_課題 1_:
LaTeXの提示文によると、PDFを作ることだけが目的なら、やりたいことのほとんどは何で足りるとされていますか。
_課題 2_:
LaTeXの提示文のうち「長い文章を書く際には」で始まる段落を、主な内容を保ったまま、より短い一文にまとめてください。
_課題 3_:
LaTeXの提示文を、最後に示された文の次から書き進めてください。

_提示文_:
....................

LaTeX SetUp
はじめに
はじめに断っておくと,PDFを作ることだけならば やりたいことのほとんどは, Overleafで事足りると考える.
個人的なローカルのアピールポイントはないが,なにがどうなってPDFが出力されるのか,マージンやフォントなど羊皮紙から脈々とレタリング,タイプライタなどを通じて形成された書式の欧米文化や,それらを輸入して独自に発展させた日本の組版文化を触れた自負ができるかもしれない.
TeXの良さ
TeXの良さはどこか?と問われれた各々答えは変わると思うが,個人としては思考のあと(試行錯誤のあと)を残せるところだと考える.
長い文章を書く際にはどうしても切り捨てる部分が発生するが,それらをデリートで消し去らなければならないWordは,グラフ探索のように行う思考には不向きだと考える.
とにかく行けるとこまで行って進めなくなったら戻ってまた探索する深さ優先探索にしても,出発点から同じレイヤの概念を並列させて探索する幅優先探索にしてもで思考を進めるには,清書で用いられることのない切れ端が発生する.
しかしその切れ端は異なる枝に敷衍させて応用することができるかもしれないし,数年後に辿ることになるかもしれない貴重な切れ端になると考える.

....................

_データ一覧_:
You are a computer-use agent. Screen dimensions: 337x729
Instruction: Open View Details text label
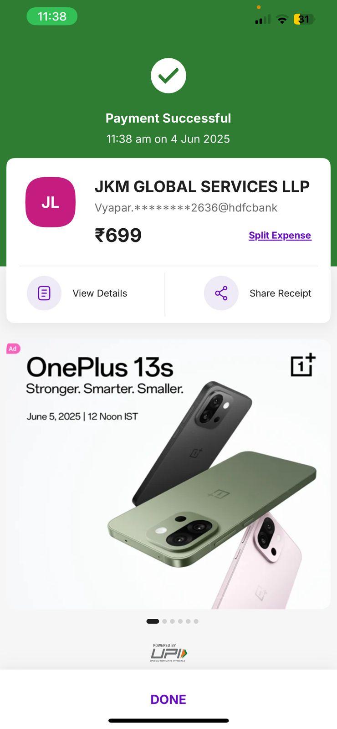pyautogui.click(x=100, y=293)
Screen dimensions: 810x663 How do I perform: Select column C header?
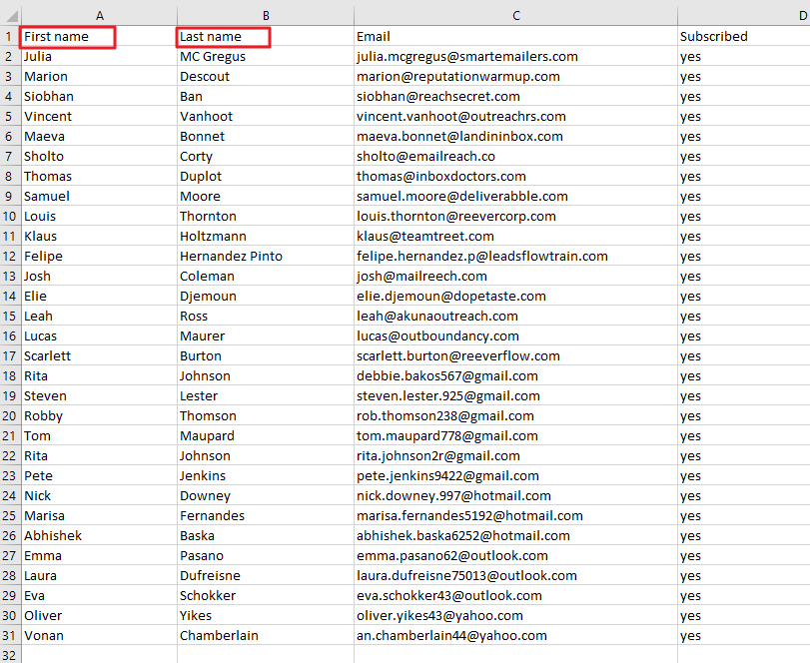point(515,14)
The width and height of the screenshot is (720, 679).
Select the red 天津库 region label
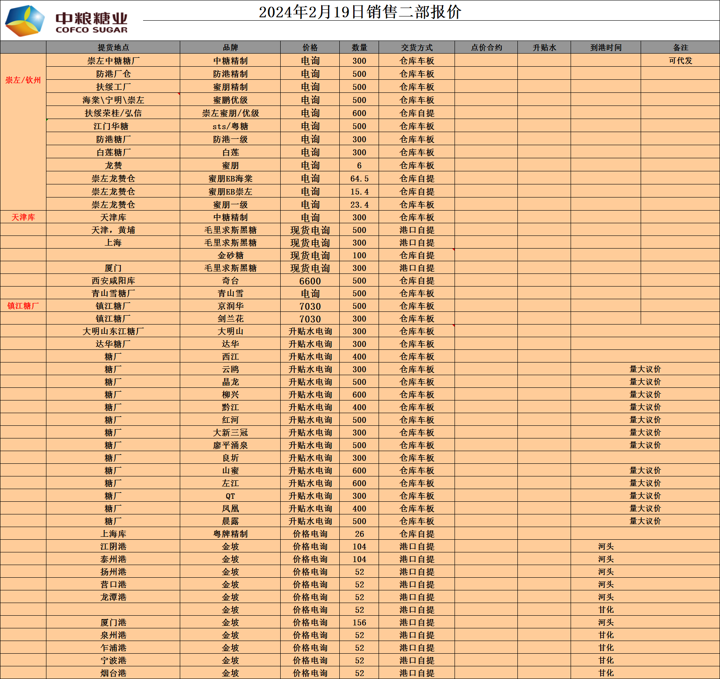23,217
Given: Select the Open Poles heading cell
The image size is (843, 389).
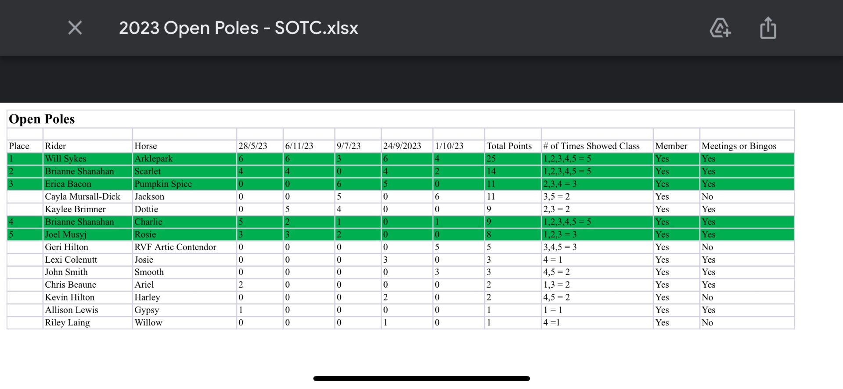Looking at the screenshot, I should (x=400, y=119).
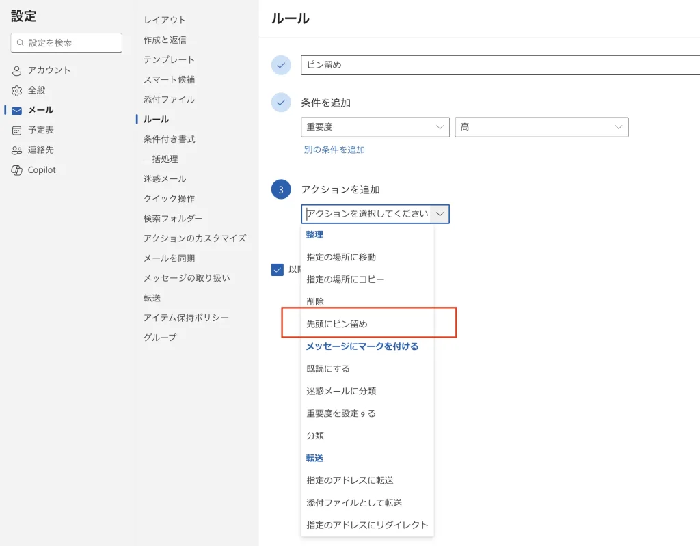Collapse the アクションを選択してください dropdown

[440, 214]
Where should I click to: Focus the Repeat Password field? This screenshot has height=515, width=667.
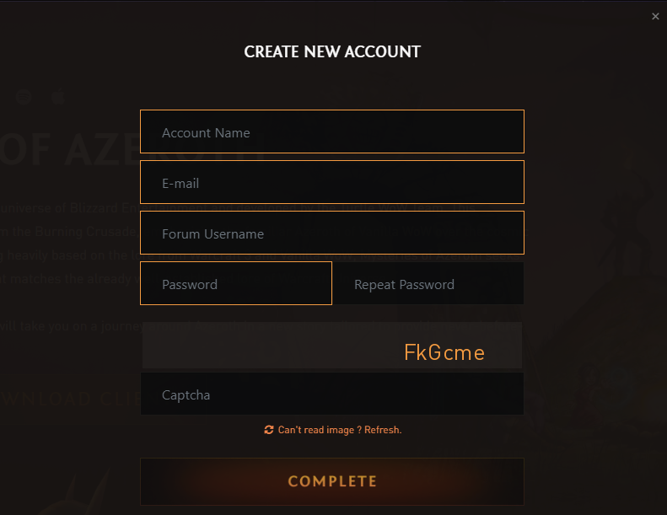click(428, 284)
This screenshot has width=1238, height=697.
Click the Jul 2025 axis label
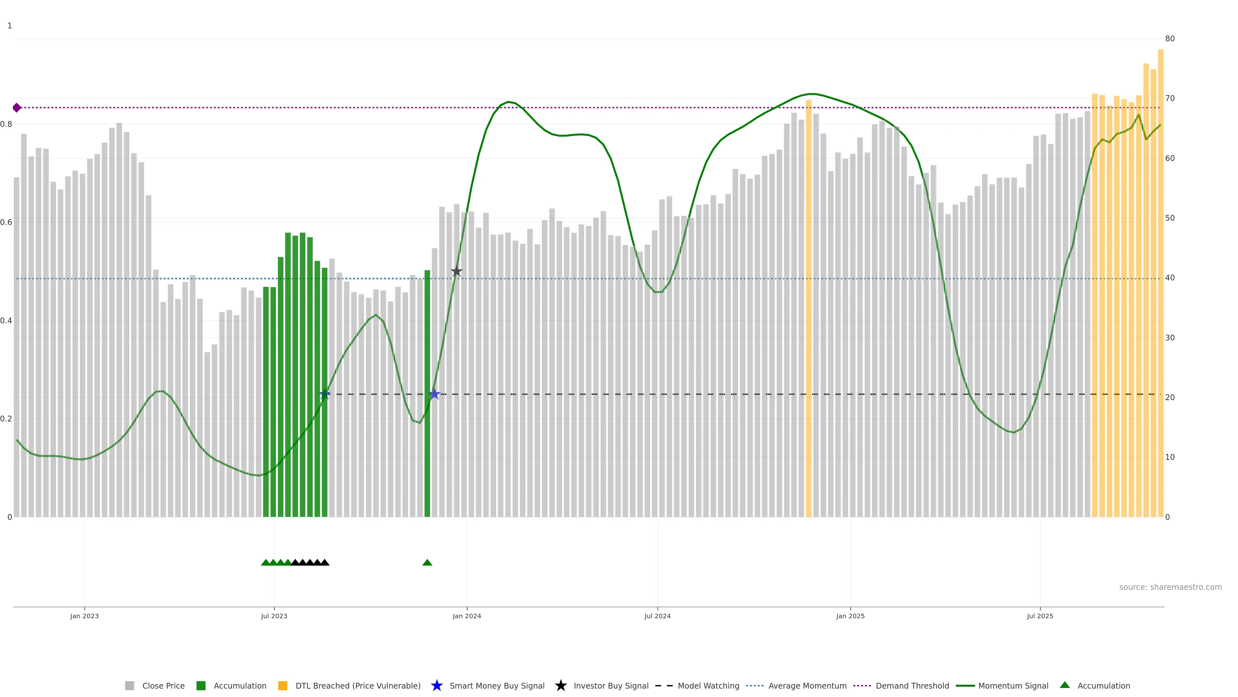(1040, 616)
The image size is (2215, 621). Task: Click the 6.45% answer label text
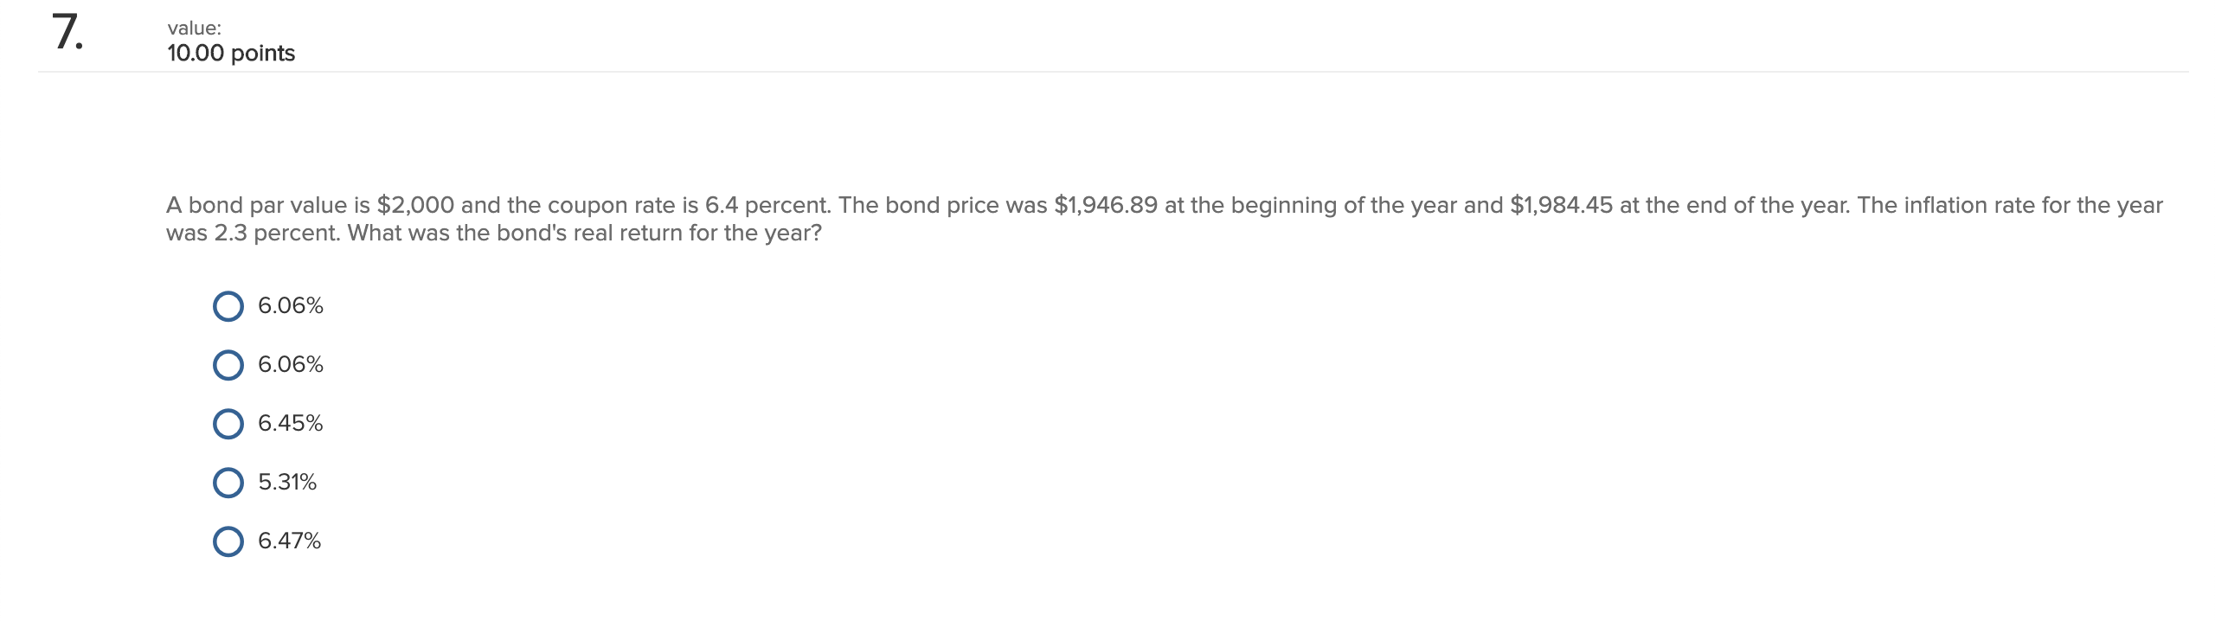click(291, 423)
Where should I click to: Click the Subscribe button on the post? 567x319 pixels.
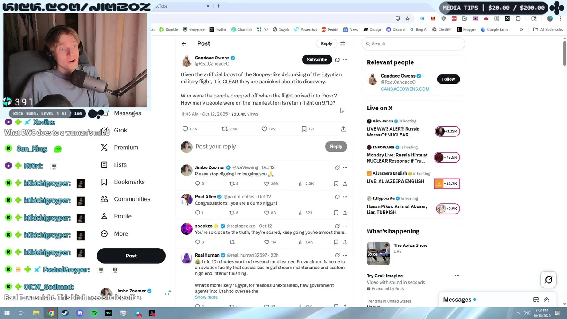coord(317,60)
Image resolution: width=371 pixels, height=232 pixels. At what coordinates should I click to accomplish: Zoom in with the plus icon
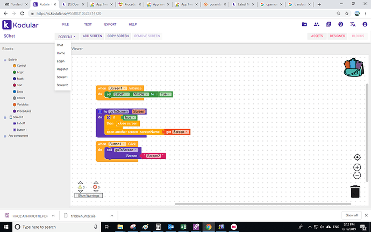(x=357, y=167)
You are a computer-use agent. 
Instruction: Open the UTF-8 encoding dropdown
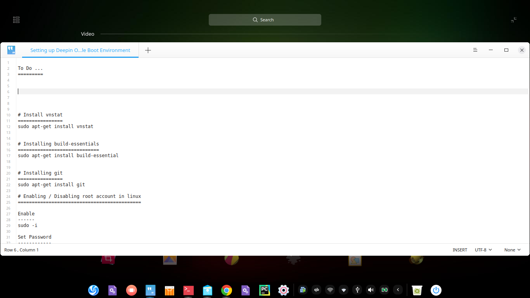coord(483,250)
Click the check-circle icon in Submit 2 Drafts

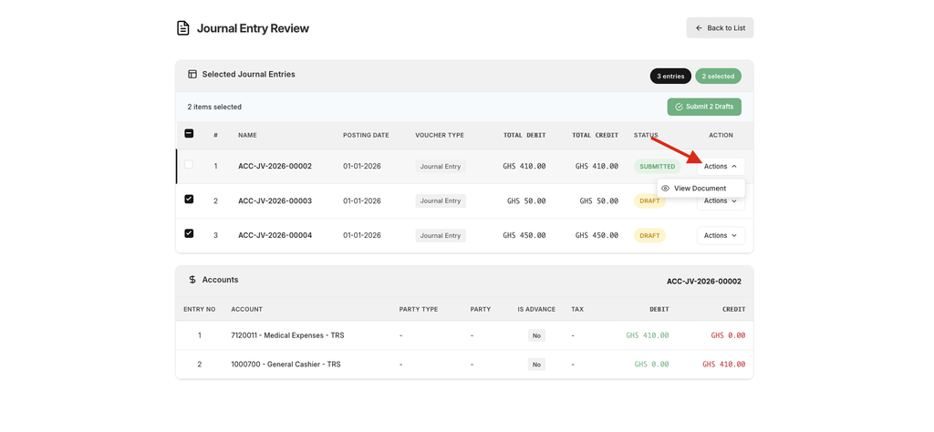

....................

_解答例 1_:
Overleafで足りるとされています。

_解答例 2_:
長い文章では切り捨てる部分が必ず出るが、それをデリートで消すしかないWordは、グラフ探索のように進める思考には向かないと考えられている。

_解答例 3_:
まあ,MarkdownでもいいのだがTeX環境があるに越したことはないので,TeX環境の話をする.
TeXの種類について
pLaTeX が本格的にやばいかもという話 があるので,様々あるTeX環境の中からLuaLaTeXををすすめたい.
環境構築
方針
Winodows Subsystem for Linux(WSL)をメインで使うユーザーになっているのでこれを基本とする
WindowsネイティブでTeXを使いたいならそれでもいいが,Linuxの上に載せることで,
- aptなどのパッケージ管理システムによる管理が行えること
- Windows特有のPathを通す問題をなんとなく気にしないで触れること
- 文字コードやディレクトリのPath問題などOS依存の面倒ごとを気にしないでできること
- Windowsのフォント環境をいじると戻すのがなこと
などなどから自分はこれを割とメインで使用している.
WSL は 2 にすることで Windows 11 で GUI が使えるし,EthernetAdapter も付くのでもはや Windows はサクサクと Linux を入れ替えるための OS といっても過言ではない.
また, Windows の \\wsl$
に WSL のファイルがあったり,WSL の \mnt\c\
に Windows のCドライブが埋まっていたりするので, WSL の中身を Windows から覗けたり, Windows から WSL の中身を覗けるのも嬉しい.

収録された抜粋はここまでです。